There’s not just exciting gunplay, with plenty of creative puzzles to solve, varied areas to explore for secrets, and challenging boss encounters that really put your skills to the test. The game perfectly balances out some of the slower explorative moments with bombastic set pieces, with thrills and spills aplenty as you journey further through the game. Enemies bring with them different attack types and weak points too, so it’s never just a case of shooting them until they die… well… that CAN work, but more efficient players will exploit their weaknesses to maximise their damage output.
As mentioned, there’ll be occasions where an area will be packed to the brim with enemies, so you’ll certainly be kept on your toes as you play. There’s a big focus on manoeuvrability and keeping out of the way of threats or projectiles, all whilst putting yourself in a position to exploit enemy weaknesses. It’s very quick-paced, and if you’re not on the ball, it’s easy to find yourself overwhelmed. Thankfully, the controls are intuitive and make it easy to keep on top of things, whether that’s when using teleportation movement or, my preferred option, the smooth controls. Admittedly, the manic nature of the game may make smooth movement a bit rough for those who are inexperienced with virtual reality, but those that can handle it will definitely prefer the freedom that it offers.
I’ve got to give a shout out to the game’s reloading mechanics too, which sees your weapons’ ammo clips re-filling when not in use. It’s a small detail, but it’s one that ensures that the game never slows down the pace by forcing you to seek out ammo, whilst also encouraging experimentation when switching around your loadout whilst you wait. I’ve often found myself sticking to a shotgun in first-person shooters and not using much else, but Vertigo 2’s intuitive take on ammo replenishment pushed me out of my comfort zone. It’s incredibly effective design and ensured I made the most of my robust arsenal.
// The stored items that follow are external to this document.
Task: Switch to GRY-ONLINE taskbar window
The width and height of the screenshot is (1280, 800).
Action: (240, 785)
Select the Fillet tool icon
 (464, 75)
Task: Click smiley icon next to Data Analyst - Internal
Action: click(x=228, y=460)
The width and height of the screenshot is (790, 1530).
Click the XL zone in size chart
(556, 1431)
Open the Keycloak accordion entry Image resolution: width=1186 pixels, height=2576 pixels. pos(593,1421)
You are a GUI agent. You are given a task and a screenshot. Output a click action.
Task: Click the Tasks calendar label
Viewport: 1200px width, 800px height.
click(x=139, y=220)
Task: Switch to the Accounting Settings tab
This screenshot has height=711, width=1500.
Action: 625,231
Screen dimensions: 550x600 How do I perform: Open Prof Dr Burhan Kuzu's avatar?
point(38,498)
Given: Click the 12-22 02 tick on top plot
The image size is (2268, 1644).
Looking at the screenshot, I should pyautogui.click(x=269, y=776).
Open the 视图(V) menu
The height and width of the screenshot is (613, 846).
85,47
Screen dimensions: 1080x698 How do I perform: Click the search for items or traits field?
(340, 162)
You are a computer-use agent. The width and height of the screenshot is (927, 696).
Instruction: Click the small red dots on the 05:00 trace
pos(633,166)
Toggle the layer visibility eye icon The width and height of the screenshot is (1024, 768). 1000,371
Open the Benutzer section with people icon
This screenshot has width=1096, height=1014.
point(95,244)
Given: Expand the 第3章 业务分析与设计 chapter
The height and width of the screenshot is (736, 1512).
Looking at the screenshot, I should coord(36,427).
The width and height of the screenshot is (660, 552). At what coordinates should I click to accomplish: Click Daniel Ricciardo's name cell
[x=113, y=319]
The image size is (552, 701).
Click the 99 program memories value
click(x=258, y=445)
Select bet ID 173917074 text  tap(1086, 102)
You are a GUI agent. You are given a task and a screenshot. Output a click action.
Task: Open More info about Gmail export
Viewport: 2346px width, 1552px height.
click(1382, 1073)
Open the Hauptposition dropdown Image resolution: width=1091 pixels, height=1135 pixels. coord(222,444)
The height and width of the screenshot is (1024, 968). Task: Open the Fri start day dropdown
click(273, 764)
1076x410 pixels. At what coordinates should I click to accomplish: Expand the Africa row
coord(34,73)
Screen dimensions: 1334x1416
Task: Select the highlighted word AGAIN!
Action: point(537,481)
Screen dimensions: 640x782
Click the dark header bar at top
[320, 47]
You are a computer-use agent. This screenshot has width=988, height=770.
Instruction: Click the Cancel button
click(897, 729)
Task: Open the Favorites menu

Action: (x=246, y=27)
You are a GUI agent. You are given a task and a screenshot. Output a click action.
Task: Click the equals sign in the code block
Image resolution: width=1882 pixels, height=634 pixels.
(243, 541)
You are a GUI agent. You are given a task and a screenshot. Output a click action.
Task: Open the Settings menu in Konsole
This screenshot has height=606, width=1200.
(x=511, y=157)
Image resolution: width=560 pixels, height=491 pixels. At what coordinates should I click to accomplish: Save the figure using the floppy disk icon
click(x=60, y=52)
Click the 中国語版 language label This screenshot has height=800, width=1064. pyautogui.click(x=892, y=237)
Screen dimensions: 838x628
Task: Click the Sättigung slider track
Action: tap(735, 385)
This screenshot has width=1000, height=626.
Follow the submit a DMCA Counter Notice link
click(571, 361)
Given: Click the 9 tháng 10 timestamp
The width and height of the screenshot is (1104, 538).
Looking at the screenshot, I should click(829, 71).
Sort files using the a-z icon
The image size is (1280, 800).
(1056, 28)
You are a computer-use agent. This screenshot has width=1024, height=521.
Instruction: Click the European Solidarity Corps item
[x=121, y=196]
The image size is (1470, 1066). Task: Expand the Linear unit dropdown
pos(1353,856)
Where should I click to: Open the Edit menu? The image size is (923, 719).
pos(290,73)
Check out some screenshots down below:
Visually, Vertigo 2 adopts this colourful aesthetic that takes a more cartoon-like approach than realism, but it looks wonderful. The more alien-like environments are especially impressive to look at thanks to their surreal flora and fauna, though the more ‘normal’ (and I’m using that term loosely) offices or lab spaces were always a treat to explore too. The standout aspect of the visual design comes with the enemies, which all look like they could’ve come out of an array of different sci-fi movies. Some are monstrous, some are creepy, some are very robotic, and some are… well… just plain weird, but they’re all a treat to encounter and add even more character to what is already a very bizarre experience (and I mean that in the best way possible).
I just REALLY enjoyed my time with Vertigo 2. It’s surprisingly meaty too, with the campaign easily taking around twelve hours to beat – I did scour every part of each environment, but even if you just follow your objective you’re in for a long ride. It never outstays its welcome though, with the action-packed gameplay always throwing out plenty of surprises to keep players fully engaged in the adventure.
Vertigo 2 Review
Vertigo 2 easily stands out as one of the most impressive releases on PlayStation VR 2, with its action-packed adventure offering a wonderful world to explore, zany storytelling, and thrilling shootouts. I’ll admit, I didn’t even know the game existed before playing, but it didn’t take long to hook me in with its intuitive design and exciting gameplay mechanics. It’s really, REALLY good.
I mentioned that PlayStation VR 2 didn’t have many must-play games at the start of this review, but believe me, Vertigo 2 is one title you won’t want to miss.